Are independent directors paid?

According to the relevant laws of our country, a company's non-executive director refers to a board member who does not serve in the company. Independent directors of the company have no annual salary, but the company should give corresponding allowances.

Legal basis: Guiding opinions on establishing independent director system in listed companies. In order to ensure that independent directors can effectively exercise their functions and powers, listed companies should provide necessary conditions for independent directors.

(1) A listed company shall ensure that independent directors enjoy the same right to know as other directors. All matters that need to be decided by the board of directors, the listed company must notify the independent directors in advance according to the legal time, and provide sufficient information at the same time. If the independent director thinks that the information is insufficient, he may request supplementary information. When two or more independent directors think that the information is insufficient or the arguments are unclear, they can jointly put forward written suggestions to the board of directors to postpone the meeting of the board of directors or postpone the consideration of the matter, which shall be adopted by the board of directors.

The information provided by listed companies to independent directors shall be kept by listed companies and independent directors themselves for at least 5 years.

(2) A listed company shall provide necessary working conditions for independent directors to perform their duties. The secretary of the board of directors of a listed company should actively assist independent directors in performing their duties, such as introducing the situation and providing materials.

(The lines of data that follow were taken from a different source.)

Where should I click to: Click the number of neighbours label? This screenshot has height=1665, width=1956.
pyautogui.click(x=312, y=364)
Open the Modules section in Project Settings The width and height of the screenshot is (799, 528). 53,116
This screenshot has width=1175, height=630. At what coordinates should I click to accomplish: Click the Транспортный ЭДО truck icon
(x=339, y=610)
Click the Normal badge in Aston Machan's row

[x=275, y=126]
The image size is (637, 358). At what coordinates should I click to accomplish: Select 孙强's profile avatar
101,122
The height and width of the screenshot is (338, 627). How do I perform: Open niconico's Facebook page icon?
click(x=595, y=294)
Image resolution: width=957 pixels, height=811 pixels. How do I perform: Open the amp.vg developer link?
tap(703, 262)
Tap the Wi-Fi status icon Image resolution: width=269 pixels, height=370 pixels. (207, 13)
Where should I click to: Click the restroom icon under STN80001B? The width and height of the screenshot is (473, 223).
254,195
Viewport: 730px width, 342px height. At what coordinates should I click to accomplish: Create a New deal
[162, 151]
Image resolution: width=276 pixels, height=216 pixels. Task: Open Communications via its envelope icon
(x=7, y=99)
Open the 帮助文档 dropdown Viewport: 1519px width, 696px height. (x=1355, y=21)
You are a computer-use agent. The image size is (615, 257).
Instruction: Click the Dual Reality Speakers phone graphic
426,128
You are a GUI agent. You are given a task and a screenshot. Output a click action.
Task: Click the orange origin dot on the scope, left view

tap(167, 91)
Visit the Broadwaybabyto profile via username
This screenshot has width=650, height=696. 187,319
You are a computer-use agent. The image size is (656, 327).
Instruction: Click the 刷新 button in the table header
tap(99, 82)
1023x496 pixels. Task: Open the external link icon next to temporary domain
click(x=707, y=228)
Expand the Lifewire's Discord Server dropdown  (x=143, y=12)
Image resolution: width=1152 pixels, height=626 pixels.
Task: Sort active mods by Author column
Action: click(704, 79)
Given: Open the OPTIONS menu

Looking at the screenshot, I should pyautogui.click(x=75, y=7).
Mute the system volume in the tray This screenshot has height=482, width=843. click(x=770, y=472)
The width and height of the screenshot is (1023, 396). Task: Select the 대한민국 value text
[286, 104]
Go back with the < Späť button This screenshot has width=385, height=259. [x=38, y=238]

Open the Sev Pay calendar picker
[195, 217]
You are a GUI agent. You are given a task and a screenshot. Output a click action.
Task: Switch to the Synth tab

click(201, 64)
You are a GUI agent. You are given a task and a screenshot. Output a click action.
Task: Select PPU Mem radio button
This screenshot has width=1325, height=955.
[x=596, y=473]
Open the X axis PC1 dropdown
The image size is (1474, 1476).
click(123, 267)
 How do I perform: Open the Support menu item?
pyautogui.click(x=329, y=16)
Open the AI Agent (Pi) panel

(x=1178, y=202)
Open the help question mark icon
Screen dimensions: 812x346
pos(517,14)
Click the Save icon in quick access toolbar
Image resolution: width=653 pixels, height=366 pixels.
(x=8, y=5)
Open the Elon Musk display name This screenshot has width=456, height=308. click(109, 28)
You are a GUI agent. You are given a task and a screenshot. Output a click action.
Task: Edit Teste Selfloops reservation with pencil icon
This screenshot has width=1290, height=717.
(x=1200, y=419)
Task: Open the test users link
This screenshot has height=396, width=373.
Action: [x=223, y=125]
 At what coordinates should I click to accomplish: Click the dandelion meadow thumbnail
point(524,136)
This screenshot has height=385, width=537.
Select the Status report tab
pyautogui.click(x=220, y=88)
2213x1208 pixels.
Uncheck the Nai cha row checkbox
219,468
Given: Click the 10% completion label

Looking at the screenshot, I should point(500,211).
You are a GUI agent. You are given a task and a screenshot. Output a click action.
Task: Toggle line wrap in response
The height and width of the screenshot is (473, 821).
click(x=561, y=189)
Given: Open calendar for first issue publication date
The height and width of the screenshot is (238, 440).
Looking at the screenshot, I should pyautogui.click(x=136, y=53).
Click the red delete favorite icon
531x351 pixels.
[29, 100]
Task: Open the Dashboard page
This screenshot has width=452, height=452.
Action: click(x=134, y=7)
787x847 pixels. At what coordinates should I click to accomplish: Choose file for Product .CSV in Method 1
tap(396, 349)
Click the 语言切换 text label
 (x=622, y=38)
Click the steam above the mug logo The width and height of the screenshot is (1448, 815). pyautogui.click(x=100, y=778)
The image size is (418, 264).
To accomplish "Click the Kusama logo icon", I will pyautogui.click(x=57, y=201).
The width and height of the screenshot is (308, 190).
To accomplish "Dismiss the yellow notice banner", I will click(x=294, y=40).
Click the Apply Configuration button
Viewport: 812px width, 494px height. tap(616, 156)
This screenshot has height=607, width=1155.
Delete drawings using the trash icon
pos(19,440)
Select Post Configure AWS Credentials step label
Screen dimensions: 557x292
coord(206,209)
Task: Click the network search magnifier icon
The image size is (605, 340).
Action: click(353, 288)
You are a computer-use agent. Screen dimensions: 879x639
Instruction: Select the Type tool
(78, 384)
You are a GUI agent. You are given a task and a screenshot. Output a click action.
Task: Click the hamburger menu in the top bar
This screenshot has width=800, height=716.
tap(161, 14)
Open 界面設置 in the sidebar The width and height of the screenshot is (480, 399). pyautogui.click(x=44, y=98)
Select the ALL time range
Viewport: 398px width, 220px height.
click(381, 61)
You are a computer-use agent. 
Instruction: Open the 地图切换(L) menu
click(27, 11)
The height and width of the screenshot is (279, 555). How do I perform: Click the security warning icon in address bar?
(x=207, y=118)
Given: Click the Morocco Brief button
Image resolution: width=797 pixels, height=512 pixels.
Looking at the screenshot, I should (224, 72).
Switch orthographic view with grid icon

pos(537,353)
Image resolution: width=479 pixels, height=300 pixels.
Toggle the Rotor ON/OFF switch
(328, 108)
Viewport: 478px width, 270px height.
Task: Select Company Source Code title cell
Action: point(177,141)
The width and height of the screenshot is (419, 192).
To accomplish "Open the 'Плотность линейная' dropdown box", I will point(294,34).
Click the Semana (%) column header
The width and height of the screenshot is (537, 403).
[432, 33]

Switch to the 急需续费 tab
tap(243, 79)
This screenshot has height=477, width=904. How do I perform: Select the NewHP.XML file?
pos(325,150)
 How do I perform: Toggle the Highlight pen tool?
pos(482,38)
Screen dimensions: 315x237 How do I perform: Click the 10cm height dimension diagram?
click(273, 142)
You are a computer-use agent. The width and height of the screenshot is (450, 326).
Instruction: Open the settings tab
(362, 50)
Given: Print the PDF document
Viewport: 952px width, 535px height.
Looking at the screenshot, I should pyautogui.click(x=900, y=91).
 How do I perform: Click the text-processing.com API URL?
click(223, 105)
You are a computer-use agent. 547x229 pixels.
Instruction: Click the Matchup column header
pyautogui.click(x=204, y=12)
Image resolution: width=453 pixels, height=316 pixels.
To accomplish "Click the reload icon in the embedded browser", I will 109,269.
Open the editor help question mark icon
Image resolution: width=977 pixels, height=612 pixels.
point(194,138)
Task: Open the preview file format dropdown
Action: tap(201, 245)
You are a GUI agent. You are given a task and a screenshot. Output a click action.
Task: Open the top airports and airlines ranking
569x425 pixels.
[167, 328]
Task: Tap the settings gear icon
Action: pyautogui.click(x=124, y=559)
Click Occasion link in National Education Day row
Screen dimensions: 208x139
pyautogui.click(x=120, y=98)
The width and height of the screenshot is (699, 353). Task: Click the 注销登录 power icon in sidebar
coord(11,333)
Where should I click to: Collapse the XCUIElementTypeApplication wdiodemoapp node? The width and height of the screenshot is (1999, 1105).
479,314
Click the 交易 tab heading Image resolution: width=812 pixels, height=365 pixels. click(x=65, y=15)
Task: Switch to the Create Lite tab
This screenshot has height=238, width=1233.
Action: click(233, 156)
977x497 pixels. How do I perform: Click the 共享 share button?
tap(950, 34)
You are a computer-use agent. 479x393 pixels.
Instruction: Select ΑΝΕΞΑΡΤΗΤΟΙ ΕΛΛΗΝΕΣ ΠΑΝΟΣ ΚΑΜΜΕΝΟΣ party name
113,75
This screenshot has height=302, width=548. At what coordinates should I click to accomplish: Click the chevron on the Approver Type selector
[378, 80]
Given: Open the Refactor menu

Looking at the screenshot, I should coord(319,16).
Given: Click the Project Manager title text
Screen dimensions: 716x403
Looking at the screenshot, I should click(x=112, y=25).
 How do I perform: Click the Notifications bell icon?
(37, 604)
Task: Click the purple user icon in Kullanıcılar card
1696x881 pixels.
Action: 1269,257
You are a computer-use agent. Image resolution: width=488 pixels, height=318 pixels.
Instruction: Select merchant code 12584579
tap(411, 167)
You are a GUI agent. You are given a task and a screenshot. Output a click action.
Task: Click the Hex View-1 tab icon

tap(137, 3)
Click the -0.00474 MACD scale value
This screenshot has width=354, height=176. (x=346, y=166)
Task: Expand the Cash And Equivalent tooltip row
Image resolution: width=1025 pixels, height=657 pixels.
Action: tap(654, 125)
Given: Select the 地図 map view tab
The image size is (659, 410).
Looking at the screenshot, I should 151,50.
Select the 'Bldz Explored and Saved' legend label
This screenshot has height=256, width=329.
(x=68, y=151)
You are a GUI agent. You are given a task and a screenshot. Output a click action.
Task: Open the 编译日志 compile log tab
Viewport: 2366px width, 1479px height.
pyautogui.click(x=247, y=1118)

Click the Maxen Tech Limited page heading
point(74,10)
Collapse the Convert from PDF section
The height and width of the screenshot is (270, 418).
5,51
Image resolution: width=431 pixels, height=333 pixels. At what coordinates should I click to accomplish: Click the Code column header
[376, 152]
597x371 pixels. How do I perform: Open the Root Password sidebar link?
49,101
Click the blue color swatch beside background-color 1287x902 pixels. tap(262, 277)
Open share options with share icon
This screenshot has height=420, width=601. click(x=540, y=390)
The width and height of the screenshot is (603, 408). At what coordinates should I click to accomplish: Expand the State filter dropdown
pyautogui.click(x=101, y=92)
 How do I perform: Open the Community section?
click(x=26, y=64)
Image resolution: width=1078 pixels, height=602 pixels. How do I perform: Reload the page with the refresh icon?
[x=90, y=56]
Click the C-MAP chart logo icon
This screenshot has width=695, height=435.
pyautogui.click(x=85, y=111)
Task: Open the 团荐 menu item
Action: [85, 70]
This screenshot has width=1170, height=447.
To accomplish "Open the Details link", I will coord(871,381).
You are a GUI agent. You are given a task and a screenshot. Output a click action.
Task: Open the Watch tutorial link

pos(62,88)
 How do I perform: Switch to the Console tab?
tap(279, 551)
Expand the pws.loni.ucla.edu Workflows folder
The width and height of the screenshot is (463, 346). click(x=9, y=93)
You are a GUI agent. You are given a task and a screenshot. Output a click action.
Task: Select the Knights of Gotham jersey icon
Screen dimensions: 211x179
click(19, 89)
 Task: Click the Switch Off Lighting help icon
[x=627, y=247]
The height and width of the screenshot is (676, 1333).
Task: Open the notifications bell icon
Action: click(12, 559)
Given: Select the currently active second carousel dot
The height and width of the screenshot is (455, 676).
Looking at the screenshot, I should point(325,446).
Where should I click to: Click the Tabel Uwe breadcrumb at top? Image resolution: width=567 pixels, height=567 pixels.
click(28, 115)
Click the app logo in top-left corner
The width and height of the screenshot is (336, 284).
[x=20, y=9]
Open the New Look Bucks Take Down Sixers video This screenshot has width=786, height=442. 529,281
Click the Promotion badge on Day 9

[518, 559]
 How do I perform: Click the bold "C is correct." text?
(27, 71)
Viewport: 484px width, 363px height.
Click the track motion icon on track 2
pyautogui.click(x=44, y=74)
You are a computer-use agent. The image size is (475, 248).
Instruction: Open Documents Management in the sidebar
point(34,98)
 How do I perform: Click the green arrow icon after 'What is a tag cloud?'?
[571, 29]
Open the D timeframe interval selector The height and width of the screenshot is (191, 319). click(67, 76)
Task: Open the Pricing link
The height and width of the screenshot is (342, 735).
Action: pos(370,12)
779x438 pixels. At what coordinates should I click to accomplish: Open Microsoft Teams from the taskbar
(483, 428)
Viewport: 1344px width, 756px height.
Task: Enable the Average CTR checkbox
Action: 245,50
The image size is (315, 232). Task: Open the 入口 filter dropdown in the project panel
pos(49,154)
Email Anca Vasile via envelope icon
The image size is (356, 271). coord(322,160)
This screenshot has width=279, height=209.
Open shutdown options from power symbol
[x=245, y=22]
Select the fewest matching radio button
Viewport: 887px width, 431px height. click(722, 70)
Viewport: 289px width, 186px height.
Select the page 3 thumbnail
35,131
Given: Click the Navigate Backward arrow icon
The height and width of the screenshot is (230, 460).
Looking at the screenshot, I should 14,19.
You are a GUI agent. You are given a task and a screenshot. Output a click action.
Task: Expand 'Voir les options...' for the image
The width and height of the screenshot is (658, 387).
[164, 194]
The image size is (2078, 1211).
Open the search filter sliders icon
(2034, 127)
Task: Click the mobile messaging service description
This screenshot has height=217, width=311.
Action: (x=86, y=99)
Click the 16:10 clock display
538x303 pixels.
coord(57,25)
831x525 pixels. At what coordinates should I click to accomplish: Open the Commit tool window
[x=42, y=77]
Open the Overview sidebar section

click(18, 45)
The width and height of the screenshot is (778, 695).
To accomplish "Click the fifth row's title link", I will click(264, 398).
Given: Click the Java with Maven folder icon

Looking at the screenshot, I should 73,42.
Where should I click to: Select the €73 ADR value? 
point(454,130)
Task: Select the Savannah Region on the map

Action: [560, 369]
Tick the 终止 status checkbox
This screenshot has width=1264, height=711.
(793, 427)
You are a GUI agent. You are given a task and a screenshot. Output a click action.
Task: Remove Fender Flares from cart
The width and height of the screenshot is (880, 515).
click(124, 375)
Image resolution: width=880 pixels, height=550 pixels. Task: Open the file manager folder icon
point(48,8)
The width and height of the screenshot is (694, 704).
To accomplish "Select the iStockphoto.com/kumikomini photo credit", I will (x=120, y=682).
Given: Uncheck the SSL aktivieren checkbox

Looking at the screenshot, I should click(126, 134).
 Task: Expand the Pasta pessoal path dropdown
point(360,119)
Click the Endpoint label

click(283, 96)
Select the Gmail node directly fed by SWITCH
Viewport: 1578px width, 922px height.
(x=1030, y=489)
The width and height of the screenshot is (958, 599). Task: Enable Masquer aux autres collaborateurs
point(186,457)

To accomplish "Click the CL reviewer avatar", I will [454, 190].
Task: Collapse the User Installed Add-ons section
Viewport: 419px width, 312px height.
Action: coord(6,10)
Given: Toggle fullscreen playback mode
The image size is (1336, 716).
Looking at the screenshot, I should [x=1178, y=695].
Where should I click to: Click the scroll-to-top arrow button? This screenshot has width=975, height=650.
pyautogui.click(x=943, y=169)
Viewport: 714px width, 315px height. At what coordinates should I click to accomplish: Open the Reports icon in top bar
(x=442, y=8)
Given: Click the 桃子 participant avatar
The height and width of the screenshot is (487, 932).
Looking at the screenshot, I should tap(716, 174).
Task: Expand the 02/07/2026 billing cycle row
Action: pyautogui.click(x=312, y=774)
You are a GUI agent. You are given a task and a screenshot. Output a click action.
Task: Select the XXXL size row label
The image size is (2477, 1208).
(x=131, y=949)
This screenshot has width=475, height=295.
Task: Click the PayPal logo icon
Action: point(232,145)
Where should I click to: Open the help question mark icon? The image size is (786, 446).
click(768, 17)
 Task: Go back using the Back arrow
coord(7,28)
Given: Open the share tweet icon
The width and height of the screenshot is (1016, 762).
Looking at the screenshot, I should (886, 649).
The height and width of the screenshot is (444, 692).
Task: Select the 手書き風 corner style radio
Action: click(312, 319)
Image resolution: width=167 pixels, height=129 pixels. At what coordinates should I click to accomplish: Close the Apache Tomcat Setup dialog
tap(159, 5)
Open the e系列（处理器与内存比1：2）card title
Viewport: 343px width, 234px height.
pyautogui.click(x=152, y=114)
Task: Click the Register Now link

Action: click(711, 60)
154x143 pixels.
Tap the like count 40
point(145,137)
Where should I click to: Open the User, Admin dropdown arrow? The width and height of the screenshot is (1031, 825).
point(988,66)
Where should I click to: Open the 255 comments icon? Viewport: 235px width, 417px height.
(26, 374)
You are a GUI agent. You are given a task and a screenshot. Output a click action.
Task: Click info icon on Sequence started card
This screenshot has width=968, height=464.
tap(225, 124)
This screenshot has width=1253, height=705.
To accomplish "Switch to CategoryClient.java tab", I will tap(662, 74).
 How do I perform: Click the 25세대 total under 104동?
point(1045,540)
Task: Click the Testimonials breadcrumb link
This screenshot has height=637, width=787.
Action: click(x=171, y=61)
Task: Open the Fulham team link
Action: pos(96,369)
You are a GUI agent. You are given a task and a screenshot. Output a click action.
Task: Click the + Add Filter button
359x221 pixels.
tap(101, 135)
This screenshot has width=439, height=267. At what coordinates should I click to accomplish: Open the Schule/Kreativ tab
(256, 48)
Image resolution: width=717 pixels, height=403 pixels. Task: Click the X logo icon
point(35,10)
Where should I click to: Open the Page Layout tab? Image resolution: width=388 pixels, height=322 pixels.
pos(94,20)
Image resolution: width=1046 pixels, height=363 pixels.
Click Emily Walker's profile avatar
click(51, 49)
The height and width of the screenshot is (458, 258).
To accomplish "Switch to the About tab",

If the independent opinions, proposals and written explanations issued by independent directors need to be announced, the secretary of the board of directors shall go to the stock exchange in time to handle the announcement.

(3) When the independent directors exercise their functions and powers, the relevant personnel of the listed company shall actively cooperate with them, and shall not refuse, obstruct or conceal them, or interfere with their independent exercise of their functions and powers.

(4) The expenses incurred by independent directors in engaging intermediary agencies and other expenses required for exercising their functions and powers shall be borne by the listed company.

(5) A listed company shall give appropriate allowances to independent directors. Allowance standards are formulated by the board of directors, reviewed and approved by the shareholders' meeting, and disclosed in the company's annual report.

In addition to the above allowances, independent directors may not obtain additional undisclosed benefits from listed companies and their major shareholders or interested institutions and personnel.

(VI) A listed company may establish a necessary liability insurance system for independent directors, so as to reduce the risks that may be brought by the normal performance of duties by independent directors.

skill

The above answer is only for the current information combined with my understanding of the law, please refer carefully!

If you still have questions about this issue, I suggest you sort out relevant information and communicate with professionals in detail.